THE REQUEST -> Please format the material below as a Markdown table with two columns, Row and Text: number the rows in order under Row and put each line under Text. Leave out blank lines.

RECORDS FOR THIS EXERCISE ->
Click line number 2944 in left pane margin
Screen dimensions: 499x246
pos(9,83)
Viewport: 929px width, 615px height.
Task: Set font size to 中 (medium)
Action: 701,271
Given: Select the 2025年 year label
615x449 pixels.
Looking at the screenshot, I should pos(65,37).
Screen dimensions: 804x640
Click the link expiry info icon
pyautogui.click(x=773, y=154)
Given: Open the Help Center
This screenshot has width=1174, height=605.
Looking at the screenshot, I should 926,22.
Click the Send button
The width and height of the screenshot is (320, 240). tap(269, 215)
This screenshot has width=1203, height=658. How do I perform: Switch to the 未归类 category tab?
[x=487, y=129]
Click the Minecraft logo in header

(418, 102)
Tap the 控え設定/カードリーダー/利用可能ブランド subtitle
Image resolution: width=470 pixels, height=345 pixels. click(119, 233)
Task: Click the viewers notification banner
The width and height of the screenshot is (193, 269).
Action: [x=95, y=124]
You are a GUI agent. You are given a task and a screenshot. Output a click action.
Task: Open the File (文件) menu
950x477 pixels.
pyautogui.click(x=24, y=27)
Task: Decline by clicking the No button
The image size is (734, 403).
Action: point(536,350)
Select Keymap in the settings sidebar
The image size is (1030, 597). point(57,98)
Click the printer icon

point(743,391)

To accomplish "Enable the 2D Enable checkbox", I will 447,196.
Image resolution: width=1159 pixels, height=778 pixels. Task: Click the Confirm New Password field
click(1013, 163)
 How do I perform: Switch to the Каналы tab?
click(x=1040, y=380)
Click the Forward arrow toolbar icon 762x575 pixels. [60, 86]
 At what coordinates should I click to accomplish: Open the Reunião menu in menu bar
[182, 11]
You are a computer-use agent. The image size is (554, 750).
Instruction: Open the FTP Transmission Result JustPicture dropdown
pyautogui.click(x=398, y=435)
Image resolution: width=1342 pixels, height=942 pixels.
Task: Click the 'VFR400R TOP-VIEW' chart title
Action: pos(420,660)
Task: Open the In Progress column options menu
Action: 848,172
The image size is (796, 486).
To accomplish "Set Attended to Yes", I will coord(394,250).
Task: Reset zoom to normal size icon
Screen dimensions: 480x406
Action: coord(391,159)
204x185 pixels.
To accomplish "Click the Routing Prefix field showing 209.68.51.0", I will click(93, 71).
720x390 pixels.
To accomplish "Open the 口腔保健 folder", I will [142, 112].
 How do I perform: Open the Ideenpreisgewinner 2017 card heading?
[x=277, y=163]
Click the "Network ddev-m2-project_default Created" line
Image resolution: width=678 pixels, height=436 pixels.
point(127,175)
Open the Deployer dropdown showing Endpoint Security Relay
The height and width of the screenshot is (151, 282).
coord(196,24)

RESULT ->
| Row | Text |
|---|---|
| 1 | Click line number 2944 in left pane margin |
| 2 | Screen dimensions: 499x246 |
| 3 | pos(9,83) |
| 4 | Viewport: 929px width, 615px height. |
| 5 | Task: Set font size to 中 (medium) |
| 6 | Action: 701,271 |
| 7 | Given: Select the 2025年 year label |
| 8 | 615x449 pixels. |
| 9 | Looking at the screenshot, I should pos(65,37). |
| 10 | Screen dimensions: 804x640 |
| 11 | Click the link expiry info icon |
| 12 | pyautogui.click(x=773, y=154) |
| 13 | Given: Open the Help Center |
| 14 | This screenshot has width=1174, height=605. |
| 15 | Looking at the screenshot, I should 926,22. |
| 16 | Click the Send button |
| 17 | The width and height of the screenshot is (320, 240). tap(269, 215) |
| 18 | This screenshot has width=1203, height=658. How do I perform: Switch to the 未归类 category tab? |
| 19 | [x=487, y=129] |
| 20 | Click the Minecraft logo in header |
| 21 | (418, 102) |
| 22 | Tap the 控え設定/カードリーダー/利用可能ブランド subtitle |
| 23 | Image resolution: width=470 pixels, height=345 pixels. click(119, 233) |
| 24 | Task: Click the viewers notification banner |
| 25 | The width and height of the screenshot is (193, 269). |
| 26 | Action: [x=95, y=124] |
| 27 | You are a GUI agent. You are given a task and a screenshot. Output a click action. |
| 28 | Task: Open the File (文件) menu |
| 29 | 950x477 pixels. |
| 30 | pyautogui.click(x=24, y=27) |
| 31 | Task: Decline by clicking the No button |
| 32 | The image size is (734, 403). |
| 33 | Action: point(536,350) |
| 34 | Select Keymap in the settings sidebar |
| 35 | The image size is (1030, 597). point(57,98) |
| 36 | Click the printer icon |
| 37 | point(743,391) |
| 38 | To accomplish "Enable the 2D Enable checkbox", I will 447,196. |
| 39 | Image resolution: width=1159 pixels, height=778 pixels. Task: Click the Confirm New Password field |
| 40 | click(1013, 163) |
| 41 |  How do I perform: Switch to the Каналы tab? |
| 42 | click(x=1040, y=380) |
| 43 | Click the Forward arrow toolbar icon 762x575 pixels. [60, 86] |
| 44 |  At what coordinates should I click to accomplish: Open the Reunião menu in menu bar |
| 45 | [182, 11] |
| 46 | You are a computer-use agent. The image size is (554, 750). |
| 47 | Instruction: Open the FTP Transmission Result JustPicture dropdown |
| 48 | pyautogui.click(x=398, y=435) |
| 49 | Image resolution: width=1342 pixels, height=942 pixels. |
| 50 | Task: Click the 'VFR400R TOP-VIEW' chart title |
| 51 | Action: pos(420,660) |
| 52 | Task: Open the In Progress column options menu |
| 53 | Action: 848,172 |
| 54 | The image size is (796, 486). |
| 55 | To accomplish "Set Attended to Yes", I will coord(394,250). |
| 56 | Task: Reset zoom to normal size icon |
| 57 | Screen dimensions: 480x406 |
| 58 | Action: coord(391,159) |
| 59 | 204x185 pixels. |
| 60 | To accomplish "Click the Routing Prefix field showing 209.68.51.0", I will click(93, 71). |
| 61 | 720x390 pixels. |
| 62 | To accomplish "Open the 口腔保健 folder", I will [142, 112]. |
| 63 |  How do I perform: Open the Ideenpreisgewinner 2017 card heading? |
| 64 | [x=277, y=163] |
| 65 | Click the "Network ddev-m2-project_default Created" line |
| 66 | Image resolution: width=678 pixels, height=436 pixels. |
| 67 | point(127,175) |
| 68 | Open the Deployer dropdown showing Endpoint Security Relay |
| 69 | The height and width of the screenshot is (151, 282). |
| 70 | coord(196,24) |